Check on strand correctness
---------------------------

During its run, Mikado prepare will also check the correctness of the transcripts. In particular:

* Unless the assembly is marked as strand-specific, any monoexonic transcript will have its strand *removed*.
* If a transcript contains canonical splice junctions on **both** strands, it will be completely removed
* If a transcript contains only non-canonical splice junctions, it will be removed *unless* the "lenient" option is
  specified either at the command line or in the configuration file.

The couples of splice acceptors and donors which are considered as canonical :ref:`can be specified in the configuration
file <canonical-configuration>`. By default, Mikado will consider as canonical both properly canonical splicing event
(GT-AG) as well as the semi-canonical events (GC-AG, AT-AC).

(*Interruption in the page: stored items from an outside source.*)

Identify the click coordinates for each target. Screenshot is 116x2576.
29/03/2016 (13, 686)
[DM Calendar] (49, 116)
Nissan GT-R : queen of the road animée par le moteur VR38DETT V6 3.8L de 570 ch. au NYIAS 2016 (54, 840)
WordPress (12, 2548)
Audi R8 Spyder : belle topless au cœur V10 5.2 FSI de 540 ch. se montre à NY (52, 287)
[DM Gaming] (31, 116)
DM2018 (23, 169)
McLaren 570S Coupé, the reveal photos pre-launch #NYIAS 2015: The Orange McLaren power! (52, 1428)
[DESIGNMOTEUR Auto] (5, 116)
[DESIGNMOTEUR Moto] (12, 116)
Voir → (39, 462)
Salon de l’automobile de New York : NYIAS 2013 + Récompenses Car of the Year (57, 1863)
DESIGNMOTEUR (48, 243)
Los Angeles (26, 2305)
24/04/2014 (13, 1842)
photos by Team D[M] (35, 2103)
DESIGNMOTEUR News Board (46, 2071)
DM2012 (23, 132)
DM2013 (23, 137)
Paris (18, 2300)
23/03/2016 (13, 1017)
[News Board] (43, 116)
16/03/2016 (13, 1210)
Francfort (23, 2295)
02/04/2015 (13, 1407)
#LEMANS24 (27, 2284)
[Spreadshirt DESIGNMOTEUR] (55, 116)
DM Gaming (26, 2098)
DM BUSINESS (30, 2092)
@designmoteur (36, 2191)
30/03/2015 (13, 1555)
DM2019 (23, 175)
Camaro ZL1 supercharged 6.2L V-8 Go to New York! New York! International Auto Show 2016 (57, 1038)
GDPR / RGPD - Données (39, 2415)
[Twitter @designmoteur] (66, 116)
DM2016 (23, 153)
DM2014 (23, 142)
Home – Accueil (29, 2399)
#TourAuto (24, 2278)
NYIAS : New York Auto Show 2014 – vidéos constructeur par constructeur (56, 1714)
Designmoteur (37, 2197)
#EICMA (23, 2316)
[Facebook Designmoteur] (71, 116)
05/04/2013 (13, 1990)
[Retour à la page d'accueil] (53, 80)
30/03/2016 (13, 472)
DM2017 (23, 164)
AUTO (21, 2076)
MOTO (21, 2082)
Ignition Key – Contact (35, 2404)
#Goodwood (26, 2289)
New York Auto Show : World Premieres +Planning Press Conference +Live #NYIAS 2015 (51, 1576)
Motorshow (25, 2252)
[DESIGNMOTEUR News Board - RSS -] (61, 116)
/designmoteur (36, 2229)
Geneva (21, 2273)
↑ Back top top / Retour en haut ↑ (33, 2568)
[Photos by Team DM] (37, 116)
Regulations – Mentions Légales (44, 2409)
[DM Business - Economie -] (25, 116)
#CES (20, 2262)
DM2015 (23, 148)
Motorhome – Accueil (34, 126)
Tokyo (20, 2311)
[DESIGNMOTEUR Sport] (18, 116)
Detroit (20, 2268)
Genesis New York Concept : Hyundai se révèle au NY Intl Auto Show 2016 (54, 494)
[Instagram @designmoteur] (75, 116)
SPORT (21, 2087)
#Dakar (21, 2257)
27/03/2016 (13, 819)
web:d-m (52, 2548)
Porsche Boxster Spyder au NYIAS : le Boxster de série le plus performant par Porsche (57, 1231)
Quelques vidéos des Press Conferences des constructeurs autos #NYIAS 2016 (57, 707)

Any other couple will be considered as non-canonical.

.. warning:: Mikado will check the strand of each junction inside a transcript *independently*. Therefore, if a transcript
             with 9 junctions on the plus strand is found to have a non-canonical splicing junction **which happens to be
             the reverse of a canonical one** (eg. CT-AC), it will deem this junction as misassigned to the wrong strand
             and flip it to the minus strand. In this example, the transcript will therefore be **considered as an error**
             as it contains both + and - junctions. If Mikado prepare is running in *lenient* mode, these transcripts will
             be marked as having a "suspicious_splicing" and kept in the output. Otherwise, they will be discarded outright.

.. warning:: The same considerations as above apply to transcripts that have *no* recognisable strand for their junctions.
             Such transcripts will be removed outright if *lenient* is False.

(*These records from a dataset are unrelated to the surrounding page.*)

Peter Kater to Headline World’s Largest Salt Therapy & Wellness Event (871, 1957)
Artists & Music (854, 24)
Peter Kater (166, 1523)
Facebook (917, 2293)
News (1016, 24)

.. note:: Starting from Mikado version **1.3**, transcripts can be tagged as being from an assembly of "reference" quality.
This implies that:

* A transcript which is marked as “reference” will never have its CDS stripped
* A transcript which is marked as “reference” will never be marked for removal due to redundancy, even if there are multiple
  copies of it, or if other assemblies with a higher score have identical transcripts (normally only one transcript would
  be retained, and that would be chosen amongst the highest scoring assemblies)
* A transcript which is marked as reference will never have its strand removed or flipped.

Please see the :ref:`configuration help page <configure>` for details.

.. _orf-check-prepare:

Check on ORF correctness
------------------------

Mikado will check that the input transcripts have a formally valid ORF both in terms of the structure as well as of its
sequence.

By "formally correct ORF structure", Mikado means that:

- CDS segments must be contained within declared exons
- CDS segments should not overlap each other or any declared UTR segment
- there should be no gap between CDS segments on a transcript's cDNA
- including the initial phase, the length of the CDS should be a multiple of three.

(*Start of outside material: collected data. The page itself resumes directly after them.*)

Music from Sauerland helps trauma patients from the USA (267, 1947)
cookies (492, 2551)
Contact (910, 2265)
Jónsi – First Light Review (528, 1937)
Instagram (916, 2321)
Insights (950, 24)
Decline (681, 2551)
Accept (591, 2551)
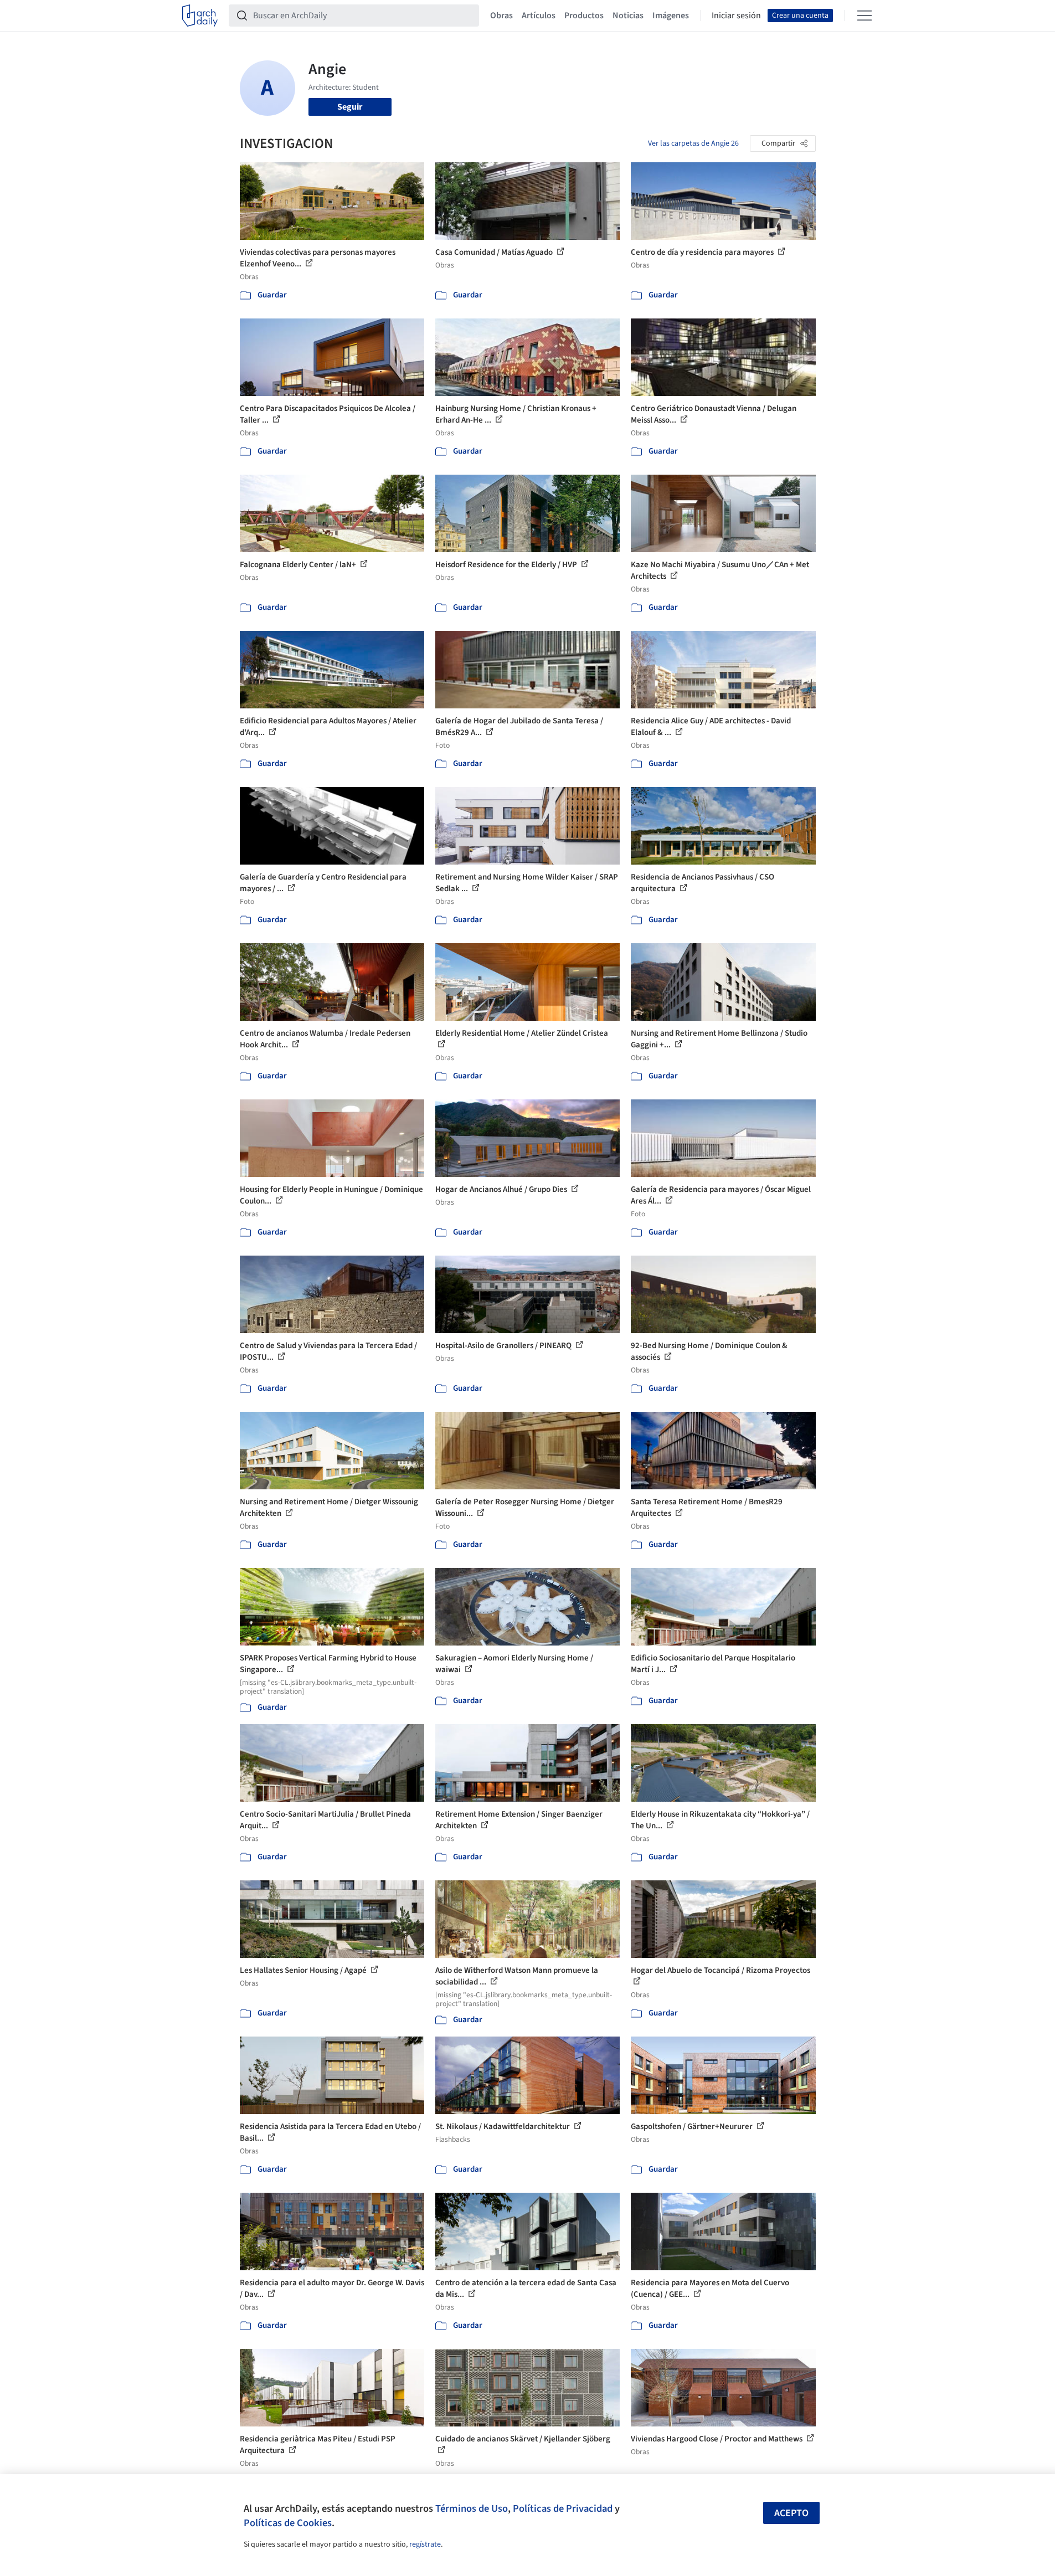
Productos (584, 15)
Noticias (628, 15)
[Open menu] (864, 15)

By "formally correct ORF sequence", Mikado means that:

- there are no internal in-frame stop codons

To perform the latter check, Mikado will use the specified codon table (by default "0", ie the NCBI Standard codon table
but only considering "ATG" as a valid start codon).

Finally, Mikado will infer whether the transcript has a start and/or stop codon (again, using the selected codon table)
and tag it appropriately.

Output files
------------

Mikado prepare will produce two files:

* a *sorted* GTF file, containing all the transcripts surviving the checks
* a FASTA file of the transcripts, in the proper cDNA orientation.

.. warning:: contrary to other tools such as eg gffread [GffRead]_, Mikado prepare will **not** try to calculate the
             loci for the transcripts. This task will be performed later in the pipeline. As such, the GTF file is
             formally incorrect, as multiple transcripts in the same locus but coming from different assemblies will
             *not* have the same gene_id but rather will have kept their original one. Moreover, if two gene_ids were
             identical but discrete in the input files (ie located on different sections of the genome), this error will
             not be corrected. If you desire to use this GTF file for any purpose, please use a tool like gffread to
             calculate the loci appropriately.